** Begin GIVEN TEXT **

1925 Map of the Canal District

1925 Map of the Italian Quarter

Our Lady of Mount Carmel Church, built in 1906 on LeCouteulx Street

Our Lady of Mount Carmel Church, built in 1906 on LeCouteulx Street Source: America’s Crossroads by Michael Vogel

The Canal District slowly died as trade along the canal was replaced by railroads.  Industry and immigration began to change the landscape of the area.  The sailors and canal business moved out of the area and sought work elsewhere.  The vacant buildings were taken over by immigrants.  The Canal District made way to what was called the Italian Quarter, due to the influx of Italian immigrants.  Between 1900 and 1920, the Italian population of Buffalo increased from 6,000 to 16,000 (Buffalo’s total population in 1920 was 506,775).  The Italian community separated in Buffalo based on the territories and villages of their homeland – each settling into different parts of the City of Buffalo.  The Abbruzzese moved to the upper East Side; the Campobassini moved to the Lower East Side; the Calabrians moved to South Buffalo; and the companies moved to an area near Downtown Buffalo.  The Italians who settled in the Canal District were coming mainly from Sicily to escape a famine and high taxes.

The area was also known as “The Hooks” after the cargo hooks that the dockworkers and longshoremen used.  Near the entrance to the district was “the Coop”, an Italian fruit vendor stand.  The bath house posted instructions in both English and Italian.    The name of Canal Street was changed to Dante Place in 1909.  The impact of changing the name of the street had a large impact on the neighborhood. The rule limiting the women of Canal Street from venturing north into Buffalo proper was lifted.  After the women left, the saloons and concert halls began to close.  The once notorious dance hall saloon known as the Only Theater became a “normal” tavern and politicians meeting place.

Jacob Schoellkopf, a millionaire who made his money from tanning...owner of the Revere Block

Jacob Schoellkopf, a millionaire who made his money from tanningowner of the Revere Block.  Newspaper articles of the day criticized him for the poor conditions in his buildings.

** End GIVEN TEXT **
** Begin SOURCE EXCERPT **

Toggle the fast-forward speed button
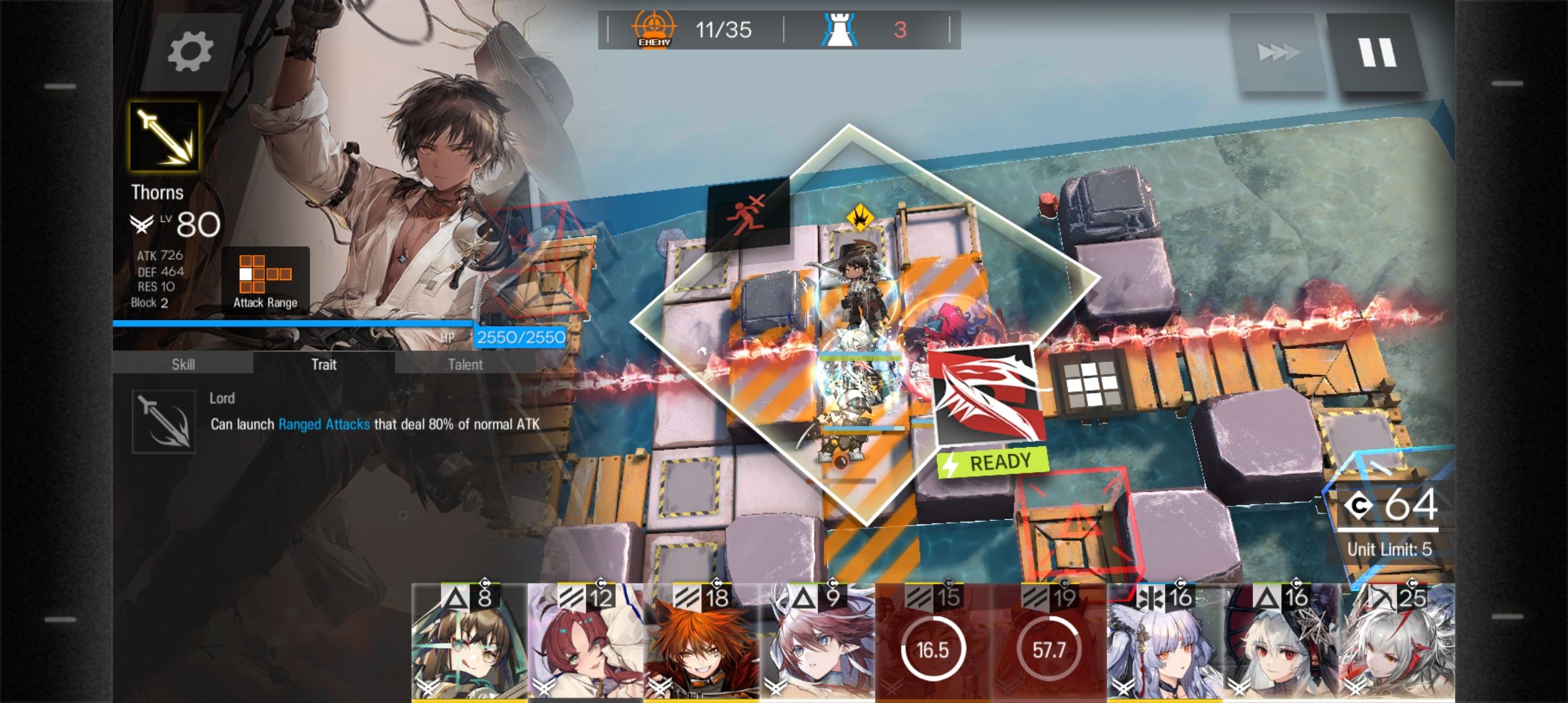(1277, 52)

** End SOURCE EXCERPT **

PROBLEMS TO WORK ON
a - Reproduce the passage of the text on Buffalo's Canal District that begins with the words "The area was" and ends with "politicians meeting place.".
b - According to the text on Buffalo's Canal District, in what year was Canal Street renamed Dante Place?

TASK-BY-TASK RESULTS
a -
The area was also known as “The Hooks” after the cargo hooks that the dockworkers and longshoremen used.  Near the entrance to the district was “the Coop”, an Italian fruit vendor stand.  The bath house posted instructions in both English and Italian.    The name of Canal Street was changed to Dante Place in 1909.  The impact of changing the name of the street had a large impact on the neighborhood. The rule limiting the women of Canal Street from venturing north into Buffalo proper was lifted.  After the women left, the saloons and concert halls began to close.  The once notorious dance hall saloon known as the Only Theater became a “normal” tavern and politicians meeting place.

b - 1909